The legend of the Loch Ness monster hides a truth behind the lie. Underneath that deep and murky water is a joke waiting to happen.

P’neth-ac’c cannot describe what a disappointment it is that nobody on Earth has figured it out yet.

(For the record, to pronounce the name P’neth-ac’c correctly, you require a lot more teeth than you currently have, plus four extra oral appendages and a tonal range only dolphins can hear, but that’s by the by.)

P’neth-ac’c is considered a genius by his peers, in case you’re wondering.  They, too, are waiting for that ripe and perfect punch line to finally hit the beat.

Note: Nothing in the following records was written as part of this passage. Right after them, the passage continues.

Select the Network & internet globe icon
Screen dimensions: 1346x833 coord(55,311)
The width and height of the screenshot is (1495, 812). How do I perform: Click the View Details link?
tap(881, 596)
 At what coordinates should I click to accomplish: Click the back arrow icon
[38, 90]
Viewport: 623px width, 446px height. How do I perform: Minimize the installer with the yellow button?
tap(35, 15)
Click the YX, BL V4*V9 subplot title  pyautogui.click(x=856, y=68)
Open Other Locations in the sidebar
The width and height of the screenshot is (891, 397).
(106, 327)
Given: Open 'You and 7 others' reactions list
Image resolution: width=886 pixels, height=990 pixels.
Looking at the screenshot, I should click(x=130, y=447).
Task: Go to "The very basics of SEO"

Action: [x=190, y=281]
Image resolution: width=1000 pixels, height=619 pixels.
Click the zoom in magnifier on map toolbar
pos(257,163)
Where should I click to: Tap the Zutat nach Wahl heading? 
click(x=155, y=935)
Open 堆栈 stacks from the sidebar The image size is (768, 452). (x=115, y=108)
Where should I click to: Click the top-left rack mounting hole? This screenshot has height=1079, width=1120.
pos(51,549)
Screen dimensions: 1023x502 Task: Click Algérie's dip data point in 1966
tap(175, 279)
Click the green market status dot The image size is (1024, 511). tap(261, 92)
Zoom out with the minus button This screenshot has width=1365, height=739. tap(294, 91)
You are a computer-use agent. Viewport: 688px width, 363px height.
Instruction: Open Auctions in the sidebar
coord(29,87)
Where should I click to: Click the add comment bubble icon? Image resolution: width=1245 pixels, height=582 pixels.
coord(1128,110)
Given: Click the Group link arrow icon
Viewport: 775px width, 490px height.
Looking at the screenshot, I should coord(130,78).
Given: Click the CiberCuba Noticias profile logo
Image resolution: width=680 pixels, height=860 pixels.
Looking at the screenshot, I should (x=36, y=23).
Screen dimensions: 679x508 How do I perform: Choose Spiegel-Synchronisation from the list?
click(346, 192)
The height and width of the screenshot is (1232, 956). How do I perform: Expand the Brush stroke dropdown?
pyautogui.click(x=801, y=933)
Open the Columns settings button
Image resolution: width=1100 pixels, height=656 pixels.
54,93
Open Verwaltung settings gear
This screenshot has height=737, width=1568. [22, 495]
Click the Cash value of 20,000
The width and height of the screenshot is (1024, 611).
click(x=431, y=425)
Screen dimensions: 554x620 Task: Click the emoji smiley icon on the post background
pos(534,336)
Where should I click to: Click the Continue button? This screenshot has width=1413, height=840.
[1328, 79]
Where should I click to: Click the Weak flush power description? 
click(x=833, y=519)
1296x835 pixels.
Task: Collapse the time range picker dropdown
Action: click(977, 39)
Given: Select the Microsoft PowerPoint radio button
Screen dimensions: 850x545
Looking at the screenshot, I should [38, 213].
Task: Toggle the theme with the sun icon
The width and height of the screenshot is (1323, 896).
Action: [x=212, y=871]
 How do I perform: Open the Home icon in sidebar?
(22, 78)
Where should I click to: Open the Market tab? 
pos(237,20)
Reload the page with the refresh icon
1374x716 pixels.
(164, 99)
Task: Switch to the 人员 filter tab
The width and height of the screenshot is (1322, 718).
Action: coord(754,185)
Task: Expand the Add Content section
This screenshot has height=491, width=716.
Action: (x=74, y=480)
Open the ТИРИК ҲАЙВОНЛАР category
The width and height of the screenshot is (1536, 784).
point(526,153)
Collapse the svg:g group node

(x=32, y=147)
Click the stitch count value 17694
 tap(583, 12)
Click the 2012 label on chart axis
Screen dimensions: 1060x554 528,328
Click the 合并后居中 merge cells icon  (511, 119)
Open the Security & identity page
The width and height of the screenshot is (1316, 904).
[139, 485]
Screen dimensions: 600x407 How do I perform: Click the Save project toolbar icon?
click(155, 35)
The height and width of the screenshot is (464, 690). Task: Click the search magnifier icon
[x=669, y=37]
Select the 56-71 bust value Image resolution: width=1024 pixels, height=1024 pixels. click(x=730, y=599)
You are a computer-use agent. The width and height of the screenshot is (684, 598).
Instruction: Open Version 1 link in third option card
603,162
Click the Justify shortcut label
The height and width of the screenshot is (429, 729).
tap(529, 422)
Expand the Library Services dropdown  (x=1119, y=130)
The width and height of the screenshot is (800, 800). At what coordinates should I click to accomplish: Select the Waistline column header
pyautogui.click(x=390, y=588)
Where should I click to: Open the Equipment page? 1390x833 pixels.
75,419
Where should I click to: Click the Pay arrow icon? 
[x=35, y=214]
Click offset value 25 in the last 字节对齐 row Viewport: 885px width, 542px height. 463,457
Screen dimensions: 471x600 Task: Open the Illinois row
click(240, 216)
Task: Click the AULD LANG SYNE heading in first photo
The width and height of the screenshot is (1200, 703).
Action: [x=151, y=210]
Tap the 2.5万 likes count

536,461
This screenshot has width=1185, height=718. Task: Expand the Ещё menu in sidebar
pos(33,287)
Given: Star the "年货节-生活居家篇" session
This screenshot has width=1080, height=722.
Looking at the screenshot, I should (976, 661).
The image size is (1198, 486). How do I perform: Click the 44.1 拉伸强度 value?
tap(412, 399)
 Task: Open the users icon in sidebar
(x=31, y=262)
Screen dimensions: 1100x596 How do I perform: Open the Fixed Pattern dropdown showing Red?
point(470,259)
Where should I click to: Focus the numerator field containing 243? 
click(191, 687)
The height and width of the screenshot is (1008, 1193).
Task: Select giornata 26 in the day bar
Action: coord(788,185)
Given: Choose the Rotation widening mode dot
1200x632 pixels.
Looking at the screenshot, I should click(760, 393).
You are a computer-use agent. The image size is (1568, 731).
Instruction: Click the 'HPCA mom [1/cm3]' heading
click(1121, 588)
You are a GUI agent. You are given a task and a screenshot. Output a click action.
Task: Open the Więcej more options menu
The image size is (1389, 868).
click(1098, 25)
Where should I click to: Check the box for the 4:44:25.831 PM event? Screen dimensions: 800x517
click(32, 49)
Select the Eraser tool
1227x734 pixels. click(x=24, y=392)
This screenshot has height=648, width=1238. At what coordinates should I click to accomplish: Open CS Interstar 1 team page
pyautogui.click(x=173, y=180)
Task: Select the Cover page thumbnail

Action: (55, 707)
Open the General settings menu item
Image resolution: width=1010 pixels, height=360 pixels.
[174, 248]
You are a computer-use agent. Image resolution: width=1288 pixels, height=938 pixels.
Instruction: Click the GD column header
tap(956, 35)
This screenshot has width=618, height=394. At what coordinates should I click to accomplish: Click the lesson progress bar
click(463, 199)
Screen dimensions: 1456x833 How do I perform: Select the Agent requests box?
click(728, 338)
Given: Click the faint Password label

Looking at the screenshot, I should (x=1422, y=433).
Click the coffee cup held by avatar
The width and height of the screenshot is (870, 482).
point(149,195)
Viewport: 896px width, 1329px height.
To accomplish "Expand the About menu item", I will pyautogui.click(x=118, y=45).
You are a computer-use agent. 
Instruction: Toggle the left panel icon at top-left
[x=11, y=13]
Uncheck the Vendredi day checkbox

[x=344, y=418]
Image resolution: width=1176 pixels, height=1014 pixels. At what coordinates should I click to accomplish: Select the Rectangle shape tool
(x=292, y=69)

It’s become the thing to act out the expected denouement at gatherings.  That is, at hatchings, matings, poetry duels, and on the high holy days when fledging art is exhibited and the most artistic achievers watch with pride while their work is eaten by the runners up: Absorb the art, absorb the talent, as the Creator says.

With tentacle, tooth, song and sonnet, mime and dance, the great enactments are performed, and the funniest rendition of the exact same story wins the prize. (No person is eaten, of course. They’re not barbarians. The winner’s set, however, is an open smorgasbord.)

It boils down to this. Humankind, determined to solve the mystery of the Loch Ness legend, will either send a sophisticated submariner device into the murk, or they’ll drain that mighty lake. Settled into the mud, the human explorers will find a large metal orb covered in green algae. The preserved wreckage (note, it was never wrecked, it never flew) comes complete with dead engines, defunct wiring, a suggestion of desperate last days.

Inside that slime-coated orb, that sphere of a space ship, they will find a smaller articulated vessel, shaped like a ripple, like a row of hills, all rises and falls, the skin of it dark, the head of it a peculiar periscope.  The sight of it, in the plays, is always greeted with a sudden silence, gravid with anticipation.

‘Aha!’ the humans cry, alarmed and yet satisfied that the mystery is at last being solved. ‘Aliens!’

That’s not the joke.

The joke is that the rippling serpent-shaped exploratory craft is full of skeletons.

Chicken skeletons.

(That’s still not the whole joke.)

And no matter how hard they look, the humans will never find a single egg. Because all the chicken skeletons are roosters.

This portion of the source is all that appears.